Song Zitao, Wang Yining, Qian Pin, Song Sifan, Coenen Frans, Jiang Zhengyong, Su Jionglong
Department of Mathematical Sciences, Xi'an Jiaotong-Liverpool University, Suzhou, China.
Department of Computer Sciences, Xi'an Jiaotong-Liverpool University, Suzhou, China.
Appl Intell (Dordr). 2023;53(12):15188-15203. doi: 10.1007/s10489-022-04217-5. Epub 2022 Nov 11.
As a fundamental problem in algorithmic trading, portfolio optimization aims to maximize the cumulative return by continuously investing in various financial derivatives within a given time period. Recent years have witnessed the transformation from traditional machine learning trading algorithms to reinforcement learning algorithms due to their superior nature of sequential decision making. However, the exponential growth of the imperfect and noisy financial data that is supposedly leveraged by the deterministic strategy in reinforcement learning, makes it increasingly challenging for one to continuously obtain a profitable portfolio. Thus, in this work, we first reconstruct several deterministic and stochastic reinforcement algorithms as benchmarks. On this basis, we introduce a risk-aware reward function to balance the risk and return. Importantly, we propose a novel interpretable stochastic reinforcement learning framework which tailors a stochastic policy parameterized by Gaussian Mixtures and a distributional critic realized by quantiles for the problem of portfolio optimization. In our experiment, the proposed algorithm demonstrates its superior performance on U.S. market stocks with a 63.1% annual rate of return while at the same time reducing the market value max drawdown by 10% when back-testing during the stock market crash around March 2020.

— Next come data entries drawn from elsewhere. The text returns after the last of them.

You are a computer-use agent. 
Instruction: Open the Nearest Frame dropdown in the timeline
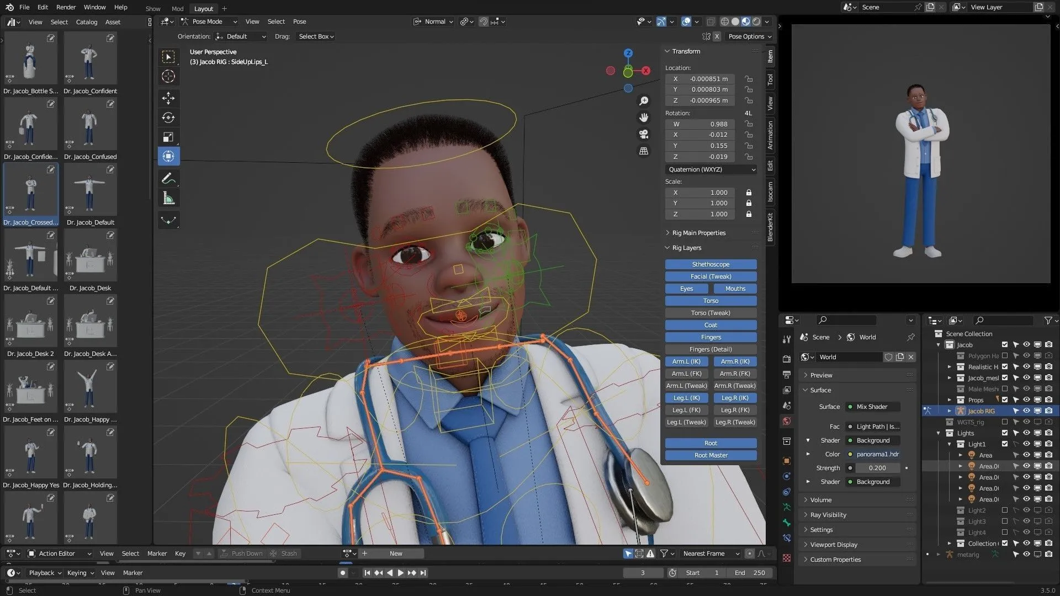tap(710, 553)
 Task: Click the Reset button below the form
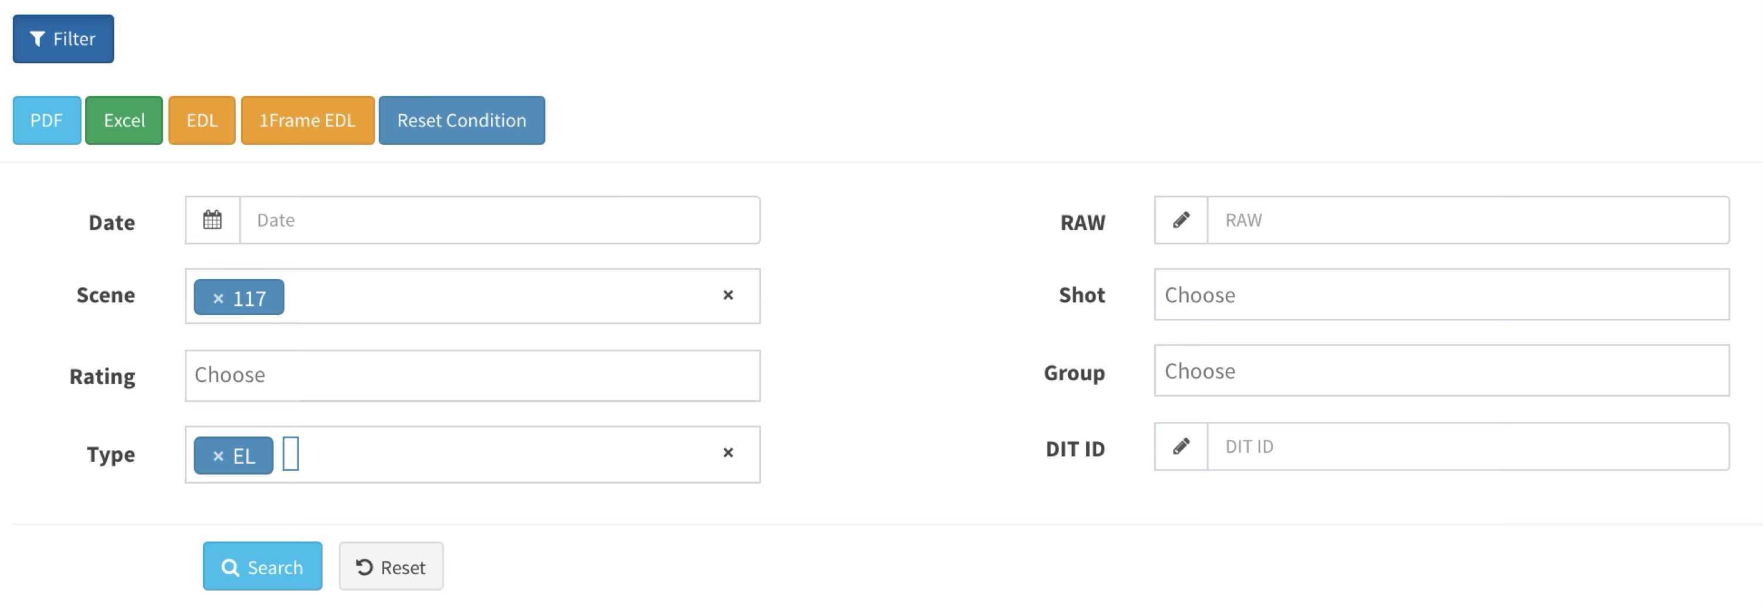391,567
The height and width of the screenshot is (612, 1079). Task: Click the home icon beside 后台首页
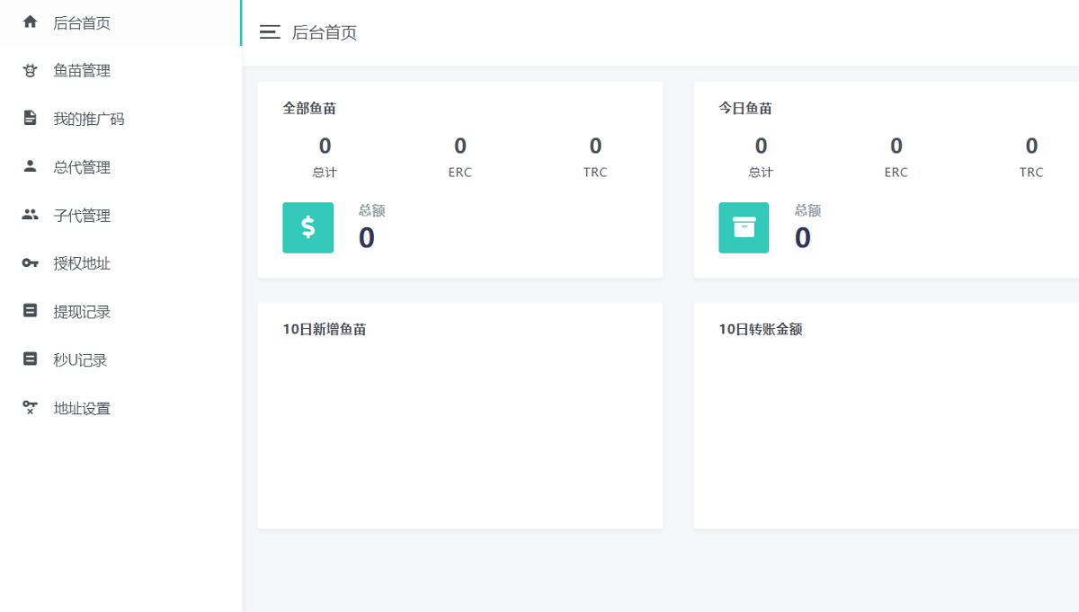tap(31, 22)
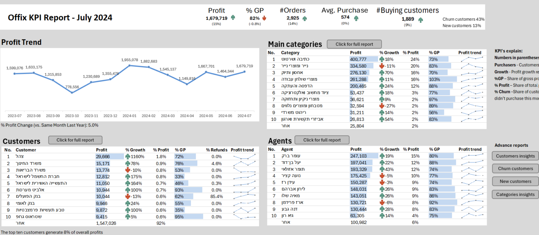The height and width of the screenshot is (235, 539).
Task: Select the profit trend sparkline for category row 1
Action: (472, 59)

作为算法交易中的一个基本问题,投资组合优化旨在通过在给定时间段内持续投资于各种金融衍生品来最大化累积回报。近年来,由于强化学习算法在序列决策方面具有优越性,出现了从传统机器学习交易算法向强化学习算法的转变。然而,强化学习中确定性策略所利用的不完美且有噪声的金融数据呈指数级增长,使得人们越来越难以持续获得盈利的投资组合。因此,在这项工作中,我们首先重构了几种确定性和随机强化算法作为基准。在此基础上,我们引入了一个风险感知奖励函数来平衡风险和回报。重要的是,我们提出了一种新颖的可解释随机强化学习框架,该框架针对投资组合优化问题,定制了一个由高斯混合参数化的随机策略和一个由分位数实现的分布评论家。在我们的实验中,所提出的算法在对美国市场股票进行回测时,展示了其卓越的性能,年回报率为63.1%,同时在2020年3月左右股市暴跌期间,将市值最大回撤降低了10%。